The Container as a Service: GCP GKE vs. AWS EKS
In general, Kubernetes is hard to learn and complex to configure. So the container as a service from public cloud providers will save us from installing and operating our own Kubernetes clusters. Google Cloud Platform (GCP) provides Google Kubernetes Engine (GKE): Reliable, efficient, and secured way to run Kubernetes clusters. Amazon Web Services (AWS) also provides Elastic Kubernetes Services (EKS): Highly available, scalable, and secure Kubernetes service. We went through AWS services EKS, ECS and ECR for containerization in the previous post. Since Kubernetes is originally designed by Google, let’s compare GCP GKE and AWS EKS.
The container as a Service Concept
GCP and AWS provide the managed services and use the same container as a service concept. The main idea is making easy to deploy, manage, and scale containerized applications using Kubernetes. Both public cloud providers run highly available and scalable Kubernetes clusters on their platforms. GCP GKE provides high availability of its clusters in multi-zonal or regional. AWS EKS provides high availability across multiple AWS availability zones to eliminate a single point of failure. You can scale up the nodes easily through both providers’ consoles. You can use the cluster autoscaler to automatically scale regional clusters on GCP GKE. But you need to manual setup cluster autoscaler on AWS EKS. Both public cloud providers provide monitoring service. GCP GKE does this on its Stackdriver with logs, events, and metrics to help you understand your application’s behavior in production. AWS EKS does this with its CloudWatch Logs. AWS EKS is also integrated with its CloudTrail to capture all API calls for EKS as events. Both public cloud providers have the option to support GPU powered nodes for machine learning frameworks e.g. TensorFlow.
Let’s find out which one is easy to launch. To be fair, I tried the sample guest book on both GCP GKE and AWS EKS. GCP GKE has one-page instruction to configure and deploy the guest book on GKE. You can also click the Try an interactive tutorial from the Settings and Utilities after you login GCP console. Then follow the instruction by clicking Try Kubernetes Engine. I like the way to access the tutorial from GCP’s console. It is easy to follow the steps instead of switching the pages between the console and the tutorial.
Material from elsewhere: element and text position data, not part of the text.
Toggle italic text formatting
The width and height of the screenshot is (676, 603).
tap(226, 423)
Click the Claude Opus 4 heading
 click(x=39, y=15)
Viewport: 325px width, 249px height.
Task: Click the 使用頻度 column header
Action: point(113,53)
AWS EKS, on the other hand, has multiple steps and configurations before you can launch the guest book application. You can get the guest book running in 5 minutes on GCP GKE but at least 10 minutes on AWS EKS. So it is easier to launch an application on GCP GKE than on AWS EKS.
Both public cloud providers actively work with the Kubernetes community. So they both support many add-on features to enhance the usability of a Kubernetes cluster. For example, both providers support Calio to secure networking especially in the multi-tenant environments. GCP GKE supports Calio as a network plugin to enable network policies for inter-pod communication. AWS EKS also provides Calio integration by installing Calio with manual setup.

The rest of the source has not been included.